**PROBLEM STATEMENT**
Can you revise the data below so that every "Screen dimensions" becomes "Screen size", with everything else left as it is?

— Begin ENTRIES SHOWN —

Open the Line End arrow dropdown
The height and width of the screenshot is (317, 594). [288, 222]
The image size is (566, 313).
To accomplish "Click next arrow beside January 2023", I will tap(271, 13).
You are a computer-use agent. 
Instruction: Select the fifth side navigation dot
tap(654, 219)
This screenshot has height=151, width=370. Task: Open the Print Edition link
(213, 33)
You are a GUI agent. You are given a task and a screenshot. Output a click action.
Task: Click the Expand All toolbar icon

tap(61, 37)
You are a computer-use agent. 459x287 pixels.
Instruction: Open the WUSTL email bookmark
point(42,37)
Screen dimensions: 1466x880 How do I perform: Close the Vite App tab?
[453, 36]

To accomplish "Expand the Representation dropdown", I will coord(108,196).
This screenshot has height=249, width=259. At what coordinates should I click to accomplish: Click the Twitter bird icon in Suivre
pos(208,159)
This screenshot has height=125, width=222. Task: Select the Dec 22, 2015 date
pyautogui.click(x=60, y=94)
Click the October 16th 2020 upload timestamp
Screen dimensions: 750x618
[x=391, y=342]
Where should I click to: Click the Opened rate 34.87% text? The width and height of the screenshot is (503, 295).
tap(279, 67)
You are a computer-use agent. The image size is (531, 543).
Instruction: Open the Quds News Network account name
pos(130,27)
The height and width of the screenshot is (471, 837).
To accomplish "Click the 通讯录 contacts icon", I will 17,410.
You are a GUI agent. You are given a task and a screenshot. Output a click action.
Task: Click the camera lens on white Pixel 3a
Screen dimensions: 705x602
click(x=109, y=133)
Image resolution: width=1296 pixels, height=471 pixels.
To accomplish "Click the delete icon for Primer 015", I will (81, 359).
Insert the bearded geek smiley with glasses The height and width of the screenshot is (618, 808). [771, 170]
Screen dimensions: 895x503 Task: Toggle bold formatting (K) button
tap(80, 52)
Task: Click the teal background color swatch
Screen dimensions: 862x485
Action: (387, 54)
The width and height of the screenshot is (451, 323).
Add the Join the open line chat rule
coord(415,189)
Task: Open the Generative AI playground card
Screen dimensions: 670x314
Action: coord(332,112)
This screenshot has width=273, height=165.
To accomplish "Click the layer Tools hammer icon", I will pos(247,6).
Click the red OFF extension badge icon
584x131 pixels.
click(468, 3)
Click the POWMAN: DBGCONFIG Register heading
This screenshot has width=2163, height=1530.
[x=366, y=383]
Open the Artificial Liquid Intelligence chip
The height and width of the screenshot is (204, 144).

— End ENTRIES SHOWN —

**OUTPUT FOR THIS EXERCISE**
Open the Line End arrow dropdown
The height and width of the screenshot is (317, 594). [288, 222]
The image size is (566, 313).
To accomplish "Click next arrow beside January 2023", I will tap(271, 13).
You are a computer-use agent. 
Instruction: Select the fifth side navigation dot
tap(654, 219)
This screenshot has height=151, width=370. Task: Open the Print Edition link
(213, 33)
You are a GUI agent. You are given a task and a screenshot. Output a click action.
Task: Click the Expand All toolbar icon

tap(61, 37)
You are a computer-use agent. 459x287 pixels.
Instruction: Open the WUSTL email bookmark
point(42,37)
Screen size: 1466x880 How do I perform: Close the Vite App tab?
[453, 36]

To accomplish "Expand the Representation dropdown", I will coord(108,196).
This screenshot has height=249, width=259. At what coordinates should I click to accomplish: Click the Twitter bird icon in Suivre
pos(208,159)
This screenshot has height=125, width=222. Task: Select the Dec 22, 2015 date
pyautogui.click(x=60, y=94)
Click the October 16th 2020 upload timestamp
Screen size: 750x618
[x=391, y=342]
Where should I click to: Click the Opened rate 34.87% text? The width and height of the screenshot is (503, 295).
tap(279, 67)
You are a computer-use agent. The image size is (531, 543).
Instruction: Open the Quds News Network account name
pos(130,27)
The height and width of the screenshot is (471, 837).
To accomplish "Click the 通讯录 contacts icon", I will 17,410.
You are a GUI agent. You are given a task and a screenshot. Output a click action.
Task: Click the camera lens on white Pixel 3a
Screen size: 705x602
click(x=109, y=133)
Image resolution: width=1296 pixels, height=471 pixels.
To accomplish "Click the delete icon for Primer 015", I will (81, 359).
Insert the bearded geek smiley with glasses The height and width of the screenshot is (618, 808). [771, 170]
Screen size: 895x503 Task: Toggle bold formatting (K) button
tap(80, 52)
Task: Click the teal background color swatch
Screen size: 862x485
Action: (387, 54)
The width and height of the screenshot is (451, 323).
Add the Join the open line chat rule
coord(415,189)
Task: Open the Generative AI playground card
Screen size: 670x314
Action: coord(332,112)
This screenshot has width=273, height=165.
To accomplish "Click the layer Tools hammer icon", I will pos(247,6).
Click the red OFF extension badge icon
584x131 pixels.
click(468, 3)
Click the POWMAN: DBGCONFIG Register heading
This screenshot has width=2163, height=1530.
[x=366, y=383]
Open the Artificial Liquid Intelligence chip
The height and width of the screenshot is (204, 144).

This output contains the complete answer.